Il tema della pareidolia – la tendenza a riconoscere forme e figure in ciò che è indefinito – diventa filo conduttore dell’edizione: un invito a “vedere oltre” la superficie, a esercitare quello sguardo interiore che unisce immaginazione e consapevolezza.
Tra le istituzioni partner: l’Abbazia di San Miniato al Monte, l’Accademia delle Arti del Disegno, l’Istituto per l’Arte e il Restauro Palazzo Spinelli, l’ASP Firenze Montedomini, l’Ambasciata d’Italia in Paraguay, la Società Dante Alighieri Paraguay e il Centro Cultural de la República El Cabildo.
Le opere, realizzate da 50 artisti italiani e paraguaiani, interpretano liberamente il “terzo occhio”, simbolo di percezione e conoscenza.
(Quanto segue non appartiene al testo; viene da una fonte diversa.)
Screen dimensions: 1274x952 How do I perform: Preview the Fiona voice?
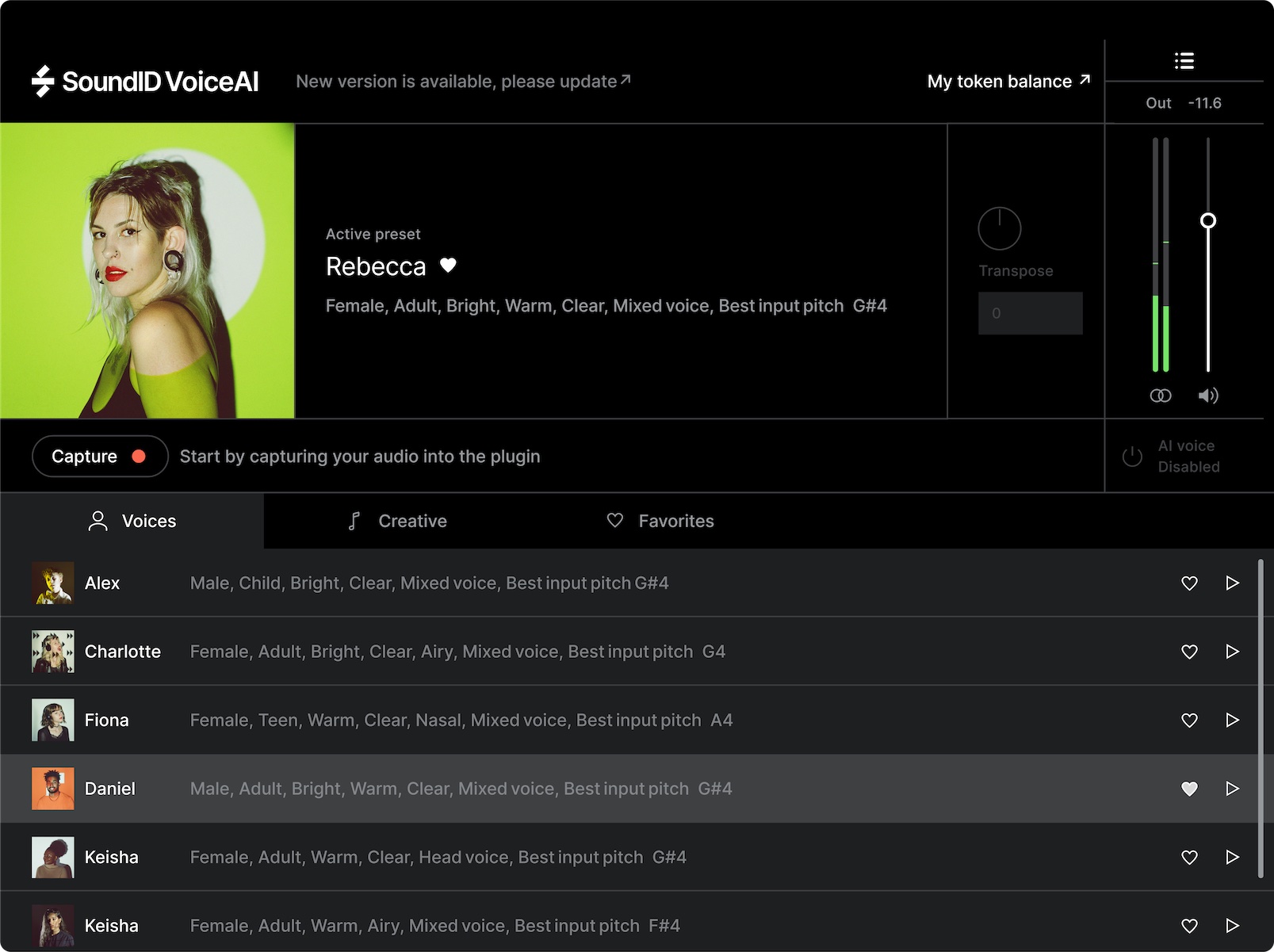tap(1232, 720)
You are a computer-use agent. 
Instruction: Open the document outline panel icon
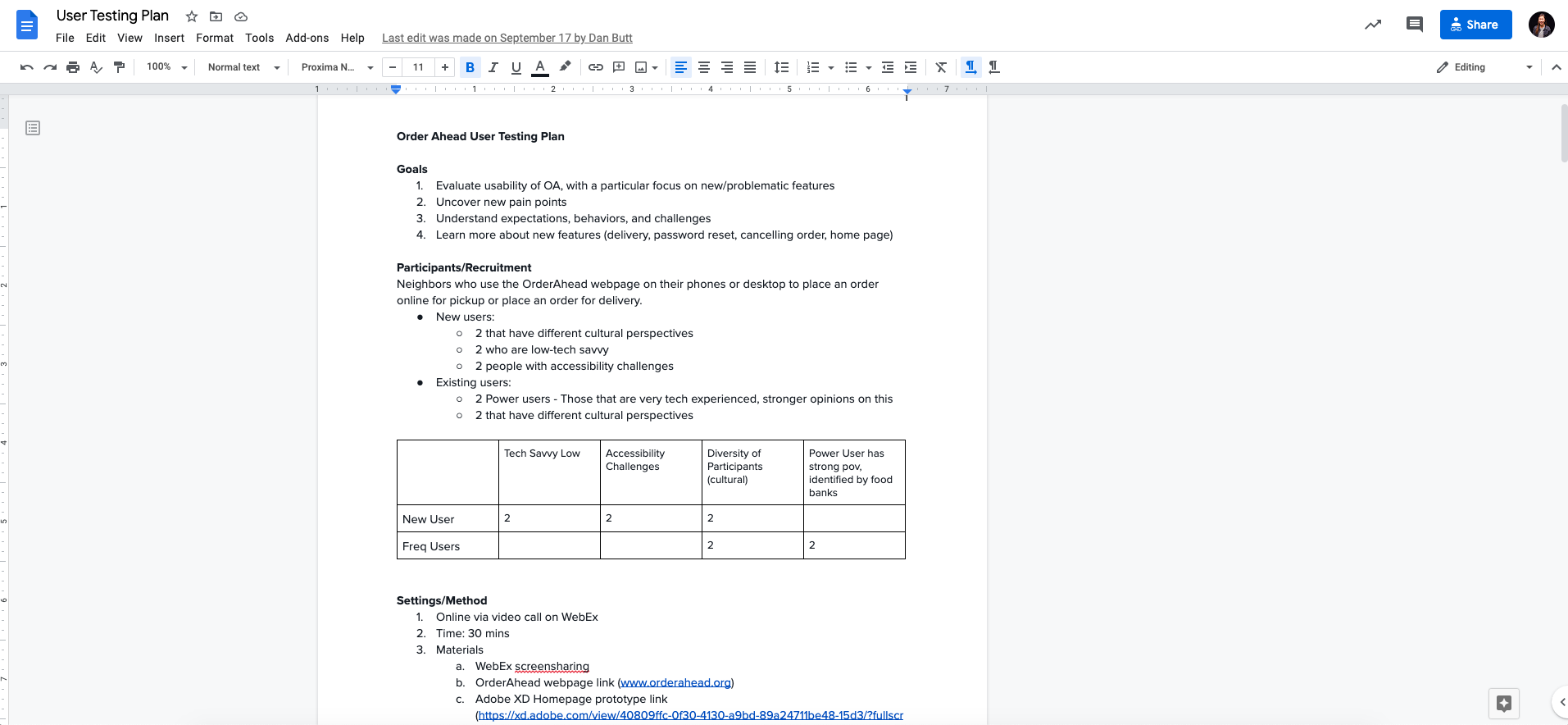pyautogui.click(x=33, y=128)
Dipinti, collage, fotografie e installazioni nascono dal dialogo tra due culture e si ispirano alla scultura di Hermann Guggiari, Asunción, Madre della Città e Culla della Libertà Americana.
Nel catalogo, i contributi di Cristina Acidini, Emanuele Amodei, Viviana Ruggero, Maurizio Mancianti, Francesco Finizio e Carlos Sosa Rabito approfondiscono i temi della visione, della comunicazione e del ruolo dell’arte come ponte tra i popoli.
Come afferma la curatrice Tiziana Leopizzi, “Vedere di più non è solo prerogativa degli artisti veri, ma anche di chi sa guardare oltre: una facoltà della mente da coltivare e riscoprire.”